Revised values of the bond valence parameters for [6]Sb(V)-O and [3-11]Sb(III)-O

Bond valence parameters r(0) and b have been re-determined for Sb[3-11](III)-O and Sb-[6](V)-O, utilising crystal structures of natural and inorganic compounds from the Inorganic Crystal Structure Database. Bond valence parameters for Sb(III) were obtained from a best-fit r(0)-b curve for 242 independent SbOn polyhedra. For Sb-[6](V), a curve of best fitting r(0)-b pairs was determined by fitting to 207 independent SbO6 octahedra; b was then determined by optimising bond valence sums on the oxygens of Sb2O5 and Sb2O4, given the limited, low quality structural data available for Sb(V) coordination numbers other than 6. Parameter values that minimised r.m.s. deviation from the ideal bond valence sums were r(0) = 1.925 angstrom and b = 0.455 angstrom for Sb(III) and r(0) = 1.904 angstrom, b 0.430 angstrom for Sb-[6](V).
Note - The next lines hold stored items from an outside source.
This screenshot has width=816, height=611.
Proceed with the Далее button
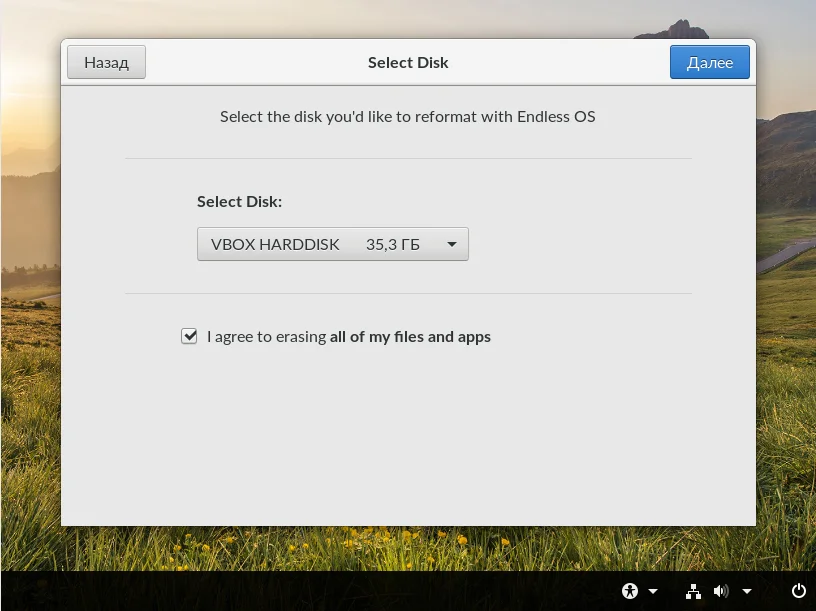pyautogui.click(x=710, y=62)
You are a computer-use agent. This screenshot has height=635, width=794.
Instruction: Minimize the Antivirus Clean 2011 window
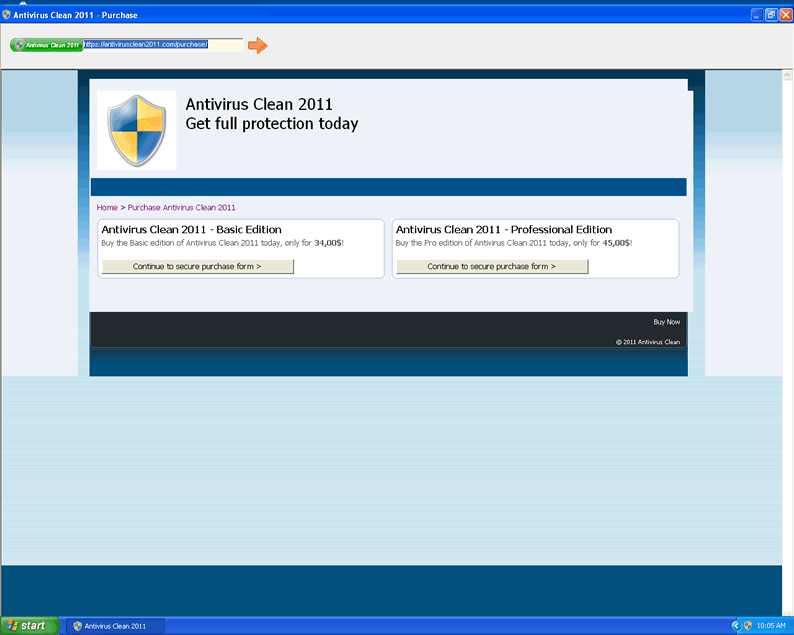click(756, 15)
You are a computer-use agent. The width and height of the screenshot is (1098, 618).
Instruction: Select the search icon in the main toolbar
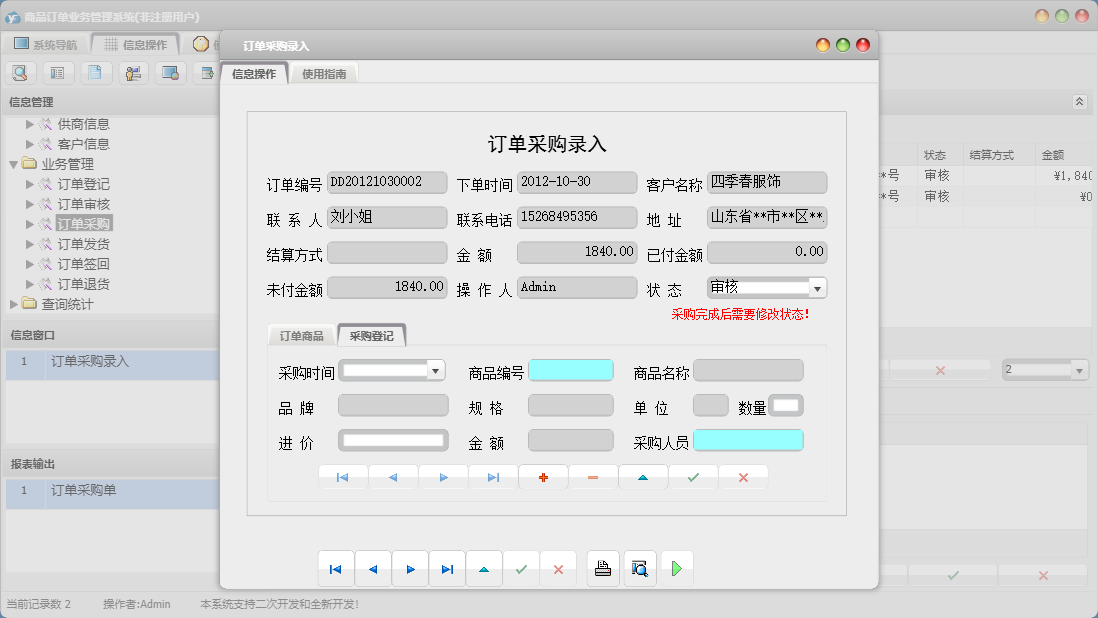point(20,72)
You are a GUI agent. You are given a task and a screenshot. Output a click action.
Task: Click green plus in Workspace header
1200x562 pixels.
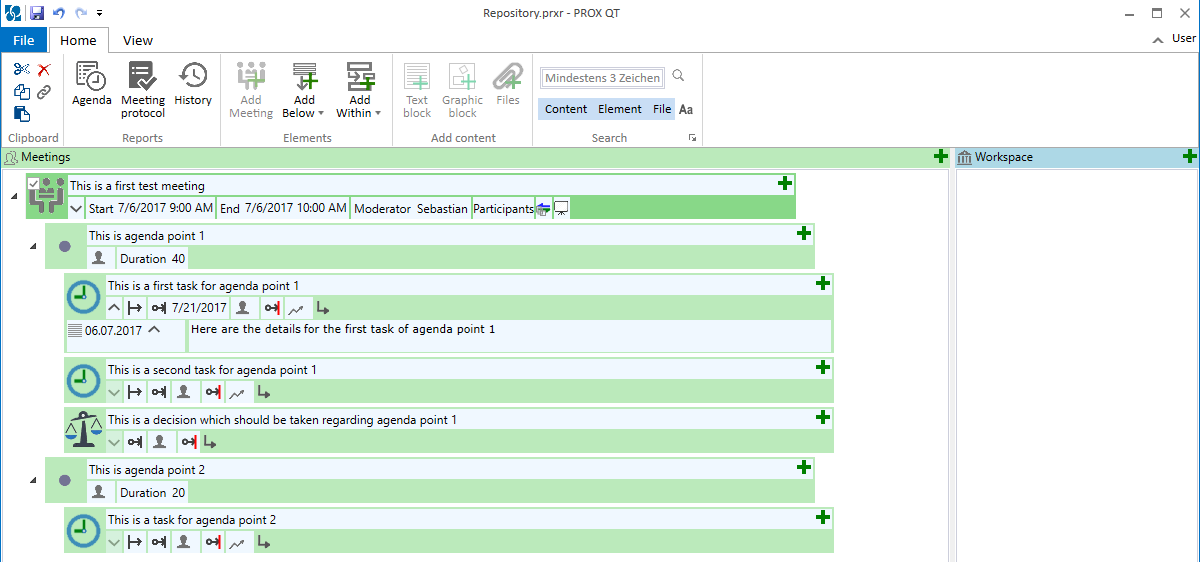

The increase in r(0) for Sb(III) may represent the repulsive effect of the lone-pair electrons, while the difference in b indicates higher polarisability when these electrons are present. Consideration of subsets of data for differing coordination numbers demonstrates that Sb(III) parameters are applicable to all SbOn coordination numbers (CN = 3-11). We also show that the apparent overbonding using the classical b value cannot be an artefact of unresolved site splitting. For Sb(V), independent determination of b allows bond lengths cautiously to be estimated for CN not equal 0 6. This work confirms that the "universal" value b = 0.37 angstrom is not adequate for heavier cations such as Sb.